### Extract provided

I just loved this story, book and movie alike, and I am pretty sure they'll be ones I revisit again and again.
Monday, June 20, 2011
In light of these plans, I have decided to scale back on the amount of challenges I'm signed up for. Normally I would throw up my hands in despair and quit everything, but things have fallen apart so early this year that I think I have the opportunity to re-prioritize instead of just giving up. Because of how behind I am in them compared to some of the others, I've decided to pull out of the Back to the Classics, What's in a Name, Page to Screen, and Global Challenges. This still leaves me with the South Asian, I Want More, Historical Fiction, Reading From My Shelves, and TBR Challenges. So there's still a lot to be read and maybe more to be given up. We'll see how it goes.
As there's still ten days left in June, I still have time to get a little bit done this month. So here's an abbreviated goal.
To be Read by the End of June
The White Queen - Philippa Gregory
Theft: a Love Story - Peter Carey
Think I can finish two books in ten days? Don't be surprised if I fall way short of this teeny tiny goal. Ha. :)
Friday, June 17, 2011
So I haven't posted in a while, and even worse than that I kinda quit reading for a while. The usual excuses apply, I suppose. The quarter ended and I don't know what happened, but for the last three weeks I was basically a hermit all cooped up in my bedroom working on all my final papers, exams, and presentations. Thankfully it all paid off except for one class (postwar European history and I are currently taking a break and reevaluating our relationship), but it put a serious wrench in my book plans for the year. So much so that I didn't even bother to put up a list of June books since I know that list will only cause me to sink into a deep depression (or just laugh uncontrollably). Instead, I'm spending the next few days restructuring my reading plans for the second half of the year, taking into account my final quarter of school (graduating in August, whaaaaat?), my September move to sunny Santa Barbara, and my obsession with being caught up on all things television in time for the Emmys. And while doing this restructuring, I think I'll take a little time to get my Party on.

### Source information
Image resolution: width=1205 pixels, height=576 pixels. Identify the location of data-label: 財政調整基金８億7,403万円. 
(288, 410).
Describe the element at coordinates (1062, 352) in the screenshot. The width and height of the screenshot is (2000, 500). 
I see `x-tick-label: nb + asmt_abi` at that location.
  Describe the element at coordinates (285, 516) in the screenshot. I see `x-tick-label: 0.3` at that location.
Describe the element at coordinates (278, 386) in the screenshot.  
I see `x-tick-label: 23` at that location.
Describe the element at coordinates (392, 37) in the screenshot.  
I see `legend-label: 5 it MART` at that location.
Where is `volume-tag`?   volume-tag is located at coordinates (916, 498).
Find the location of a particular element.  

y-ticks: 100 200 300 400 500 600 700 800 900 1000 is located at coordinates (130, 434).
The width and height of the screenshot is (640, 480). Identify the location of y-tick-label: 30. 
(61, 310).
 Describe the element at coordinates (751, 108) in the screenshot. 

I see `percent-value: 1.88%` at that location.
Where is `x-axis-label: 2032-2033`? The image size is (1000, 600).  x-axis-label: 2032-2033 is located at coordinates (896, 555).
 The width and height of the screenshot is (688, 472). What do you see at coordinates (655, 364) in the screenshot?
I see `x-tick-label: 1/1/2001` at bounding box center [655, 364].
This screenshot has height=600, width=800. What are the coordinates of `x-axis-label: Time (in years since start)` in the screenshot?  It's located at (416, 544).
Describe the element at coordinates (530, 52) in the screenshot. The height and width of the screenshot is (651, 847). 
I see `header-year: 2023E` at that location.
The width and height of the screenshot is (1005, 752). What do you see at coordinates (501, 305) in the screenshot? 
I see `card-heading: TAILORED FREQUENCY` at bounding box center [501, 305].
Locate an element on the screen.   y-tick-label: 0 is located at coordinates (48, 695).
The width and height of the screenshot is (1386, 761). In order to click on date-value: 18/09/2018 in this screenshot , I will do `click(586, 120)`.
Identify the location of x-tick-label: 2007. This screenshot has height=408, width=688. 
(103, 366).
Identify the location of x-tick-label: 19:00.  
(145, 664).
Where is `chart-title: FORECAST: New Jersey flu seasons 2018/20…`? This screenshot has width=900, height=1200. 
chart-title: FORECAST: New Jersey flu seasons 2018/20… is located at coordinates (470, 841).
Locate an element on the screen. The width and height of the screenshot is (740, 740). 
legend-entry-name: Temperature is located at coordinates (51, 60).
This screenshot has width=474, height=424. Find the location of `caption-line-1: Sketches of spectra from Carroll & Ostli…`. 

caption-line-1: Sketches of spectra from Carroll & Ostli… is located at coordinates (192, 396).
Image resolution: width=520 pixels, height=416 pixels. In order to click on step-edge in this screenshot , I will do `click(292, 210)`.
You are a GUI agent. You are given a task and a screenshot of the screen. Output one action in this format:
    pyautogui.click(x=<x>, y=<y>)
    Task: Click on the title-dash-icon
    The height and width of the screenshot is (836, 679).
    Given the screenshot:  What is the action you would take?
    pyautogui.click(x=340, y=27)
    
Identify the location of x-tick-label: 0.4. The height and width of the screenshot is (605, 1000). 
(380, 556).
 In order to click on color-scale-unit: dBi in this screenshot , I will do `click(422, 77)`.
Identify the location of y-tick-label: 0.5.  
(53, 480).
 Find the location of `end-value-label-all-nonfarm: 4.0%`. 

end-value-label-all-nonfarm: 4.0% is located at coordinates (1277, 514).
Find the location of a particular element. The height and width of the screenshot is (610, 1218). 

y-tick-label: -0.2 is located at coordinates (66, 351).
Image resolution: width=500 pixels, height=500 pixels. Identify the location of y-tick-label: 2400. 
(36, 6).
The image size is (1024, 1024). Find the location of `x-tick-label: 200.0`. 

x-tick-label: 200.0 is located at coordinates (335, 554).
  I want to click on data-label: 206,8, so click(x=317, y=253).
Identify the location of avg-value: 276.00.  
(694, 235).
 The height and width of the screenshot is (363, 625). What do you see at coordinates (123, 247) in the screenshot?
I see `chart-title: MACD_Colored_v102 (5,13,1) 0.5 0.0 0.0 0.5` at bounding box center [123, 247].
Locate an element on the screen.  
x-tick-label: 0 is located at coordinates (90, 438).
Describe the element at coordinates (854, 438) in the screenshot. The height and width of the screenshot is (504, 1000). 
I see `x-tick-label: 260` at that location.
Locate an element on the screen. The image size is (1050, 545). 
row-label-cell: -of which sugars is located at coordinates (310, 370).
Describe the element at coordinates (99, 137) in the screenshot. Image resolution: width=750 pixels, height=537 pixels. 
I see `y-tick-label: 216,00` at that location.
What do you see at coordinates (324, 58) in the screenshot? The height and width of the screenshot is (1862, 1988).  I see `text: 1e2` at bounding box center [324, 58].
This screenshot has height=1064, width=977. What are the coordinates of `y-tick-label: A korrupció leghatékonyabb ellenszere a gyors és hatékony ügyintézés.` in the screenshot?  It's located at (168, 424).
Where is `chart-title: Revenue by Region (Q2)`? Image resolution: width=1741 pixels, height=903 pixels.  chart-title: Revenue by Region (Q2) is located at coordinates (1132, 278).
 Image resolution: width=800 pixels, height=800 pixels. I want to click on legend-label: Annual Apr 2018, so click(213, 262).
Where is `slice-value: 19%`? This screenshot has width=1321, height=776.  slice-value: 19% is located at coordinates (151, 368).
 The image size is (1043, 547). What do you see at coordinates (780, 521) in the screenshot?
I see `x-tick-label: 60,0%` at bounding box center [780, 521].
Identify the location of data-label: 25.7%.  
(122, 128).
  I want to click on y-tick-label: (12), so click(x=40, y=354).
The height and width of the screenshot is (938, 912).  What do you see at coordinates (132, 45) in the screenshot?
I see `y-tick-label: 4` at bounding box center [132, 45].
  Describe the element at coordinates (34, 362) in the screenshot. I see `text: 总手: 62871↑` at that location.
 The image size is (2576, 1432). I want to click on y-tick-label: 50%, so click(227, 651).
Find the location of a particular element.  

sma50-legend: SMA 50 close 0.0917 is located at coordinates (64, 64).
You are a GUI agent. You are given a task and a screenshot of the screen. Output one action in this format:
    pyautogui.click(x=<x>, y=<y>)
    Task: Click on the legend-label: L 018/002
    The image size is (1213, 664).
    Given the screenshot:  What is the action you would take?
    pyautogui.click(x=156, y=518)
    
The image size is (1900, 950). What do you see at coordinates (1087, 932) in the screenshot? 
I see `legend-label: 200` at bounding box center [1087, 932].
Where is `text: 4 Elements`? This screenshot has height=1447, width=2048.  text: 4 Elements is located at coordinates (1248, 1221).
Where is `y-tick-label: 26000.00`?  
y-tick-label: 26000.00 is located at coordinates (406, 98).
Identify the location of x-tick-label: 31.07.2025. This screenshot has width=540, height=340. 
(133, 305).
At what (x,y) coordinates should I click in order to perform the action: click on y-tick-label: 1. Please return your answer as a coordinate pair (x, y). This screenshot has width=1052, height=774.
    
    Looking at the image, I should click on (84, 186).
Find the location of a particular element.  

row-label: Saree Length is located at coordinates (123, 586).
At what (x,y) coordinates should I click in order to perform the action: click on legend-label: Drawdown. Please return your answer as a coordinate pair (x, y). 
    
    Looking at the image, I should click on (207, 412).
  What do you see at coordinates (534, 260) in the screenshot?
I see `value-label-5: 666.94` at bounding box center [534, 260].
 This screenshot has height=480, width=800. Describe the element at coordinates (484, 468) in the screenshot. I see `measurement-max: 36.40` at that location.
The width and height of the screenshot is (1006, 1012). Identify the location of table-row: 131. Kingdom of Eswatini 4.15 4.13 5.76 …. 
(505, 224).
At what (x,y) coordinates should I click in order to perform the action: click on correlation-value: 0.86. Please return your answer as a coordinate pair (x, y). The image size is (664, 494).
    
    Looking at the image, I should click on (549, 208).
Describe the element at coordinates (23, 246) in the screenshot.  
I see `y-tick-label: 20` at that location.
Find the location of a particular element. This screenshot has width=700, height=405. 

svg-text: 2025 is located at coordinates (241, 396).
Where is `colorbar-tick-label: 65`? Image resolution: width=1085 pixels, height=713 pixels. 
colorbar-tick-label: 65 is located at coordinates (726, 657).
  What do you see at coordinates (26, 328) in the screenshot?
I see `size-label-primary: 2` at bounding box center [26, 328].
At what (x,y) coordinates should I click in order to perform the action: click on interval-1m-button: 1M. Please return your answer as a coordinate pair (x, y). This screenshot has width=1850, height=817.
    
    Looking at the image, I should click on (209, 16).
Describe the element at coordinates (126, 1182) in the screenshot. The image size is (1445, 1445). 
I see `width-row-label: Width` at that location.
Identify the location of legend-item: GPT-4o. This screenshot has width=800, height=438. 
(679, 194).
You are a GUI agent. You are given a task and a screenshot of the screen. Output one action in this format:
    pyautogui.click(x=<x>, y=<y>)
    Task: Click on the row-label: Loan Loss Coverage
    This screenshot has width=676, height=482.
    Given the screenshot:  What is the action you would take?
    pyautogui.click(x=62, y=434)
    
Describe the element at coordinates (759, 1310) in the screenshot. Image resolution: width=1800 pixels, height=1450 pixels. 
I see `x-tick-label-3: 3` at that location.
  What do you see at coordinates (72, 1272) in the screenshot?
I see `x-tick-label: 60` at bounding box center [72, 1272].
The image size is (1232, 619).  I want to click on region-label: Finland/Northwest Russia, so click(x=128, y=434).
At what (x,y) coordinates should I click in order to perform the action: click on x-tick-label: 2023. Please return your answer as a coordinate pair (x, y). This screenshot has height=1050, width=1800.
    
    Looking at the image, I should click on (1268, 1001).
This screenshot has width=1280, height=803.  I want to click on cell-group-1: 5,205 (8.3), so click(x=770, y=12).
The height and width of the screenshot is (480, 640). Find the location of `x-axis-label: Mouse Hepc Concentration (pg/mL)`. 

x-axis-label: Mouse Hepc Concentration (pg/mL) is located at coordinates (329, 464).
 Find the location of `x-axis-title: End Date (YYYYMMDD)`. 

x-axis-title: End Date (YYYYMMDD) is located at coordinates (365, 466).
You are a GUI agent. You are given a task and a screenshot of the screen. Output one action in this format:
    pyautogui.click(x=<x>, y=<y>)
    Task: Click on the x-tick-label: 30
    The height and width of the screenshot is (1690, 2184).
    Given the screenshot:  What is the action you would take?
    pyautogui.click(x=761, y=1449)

### Exercise aim
Please answer these questions from the reading blog entries:
(a) Which challenges did the writer pull out of?
(b) Which two books are on the list to be read by the end of June?
(c) Where is the writer moving in September?

### Output for this exercise
(a) Back to the Classics, What's in a Name, Page to Screen, and Global Challenges
(b) The White Queen by Philippa Gregory and Theft: a Love Story by Peter Carey
(c) Santa Barbara